Since the formula for weight loss is burning more calories than you consume, jogging can be your golden ticket to get lean. You can lose weight by jogging for 20-minute sessions with a personalized workout plan.
Consult your doctor before beginning a new workout program. If you need a motivational boost, try running with a friend or listening to some upbeat tunes while you run.
Your Weight-Loss Goals
Set your weight loss goals and make them realistic. Track and record your weight each week to see your progress. Losing one to two pounds per week is recognized as being a healthy, sustainable rate of weight loss, says Harvard Health Publishing.
One pound is equivalent to about 3,500 calories, so if you burn 500 more calories than you consume each day, you will lose about one pound in a week. You might have to change your diet to accommodate your weight-loss goals.
Jogging for 20 Minutes
If you are new to running, begin with a walking and running program and gradually build up your minutes running until you can run for the whole 20 minutes. Starting a jogging program cold with no experience or training could put you off very quickly.
Do intervals, says Mayo Clinic. Walk briskly for three to four minutes and then jog for 30 seconds. Alternate between the two for the whole 20 minutes. During this time, you are building the strength you'll need to maintain a 20-minute run.
Step Up Your Pace
The amount of calories that you burn each session depends on your weight and running speed. A 155-pound person who runs at a speed of 6mph can burn 248 calories, says Harvard Health Publishing. Add intensity to your runs to burn more calories.
You can increase your intensity by running faster. If a 155-pound woman steps up her pace to run at a speed of 7.5 miles per hour for the same amount of time, she will burn more calories — 310.
Add Inclines to Your Jogs
Run on an incline to add intensity to your runs, according to ACE Fitness. Jog up stairs or run up hills to burn more calories. For an effective hill workout, run up at least five or six hills that are 200 yards long or more.

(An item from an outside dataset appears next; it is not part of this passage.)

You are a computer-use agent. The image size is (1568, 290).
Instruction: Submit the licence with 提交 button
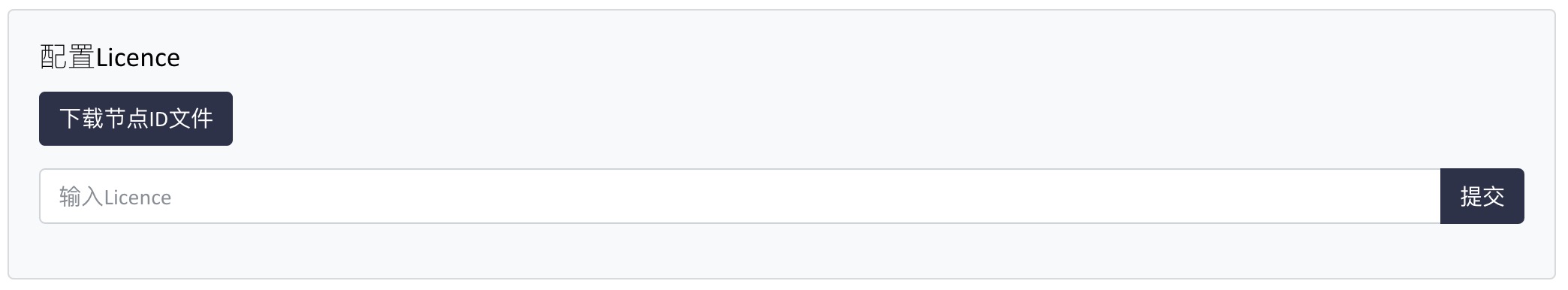1482,196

For a stair workout, try running up stadium steps at your local track and jogging down slowly to allow yourself time to recover. Hill and stair workouts not only burn extra calories, but also help strengthen your legs to help you run faster.
If you experience any sharp or persistent pain while running, stop and rest. If you are having chest pains or the pain does not subside with rest, see your doctor.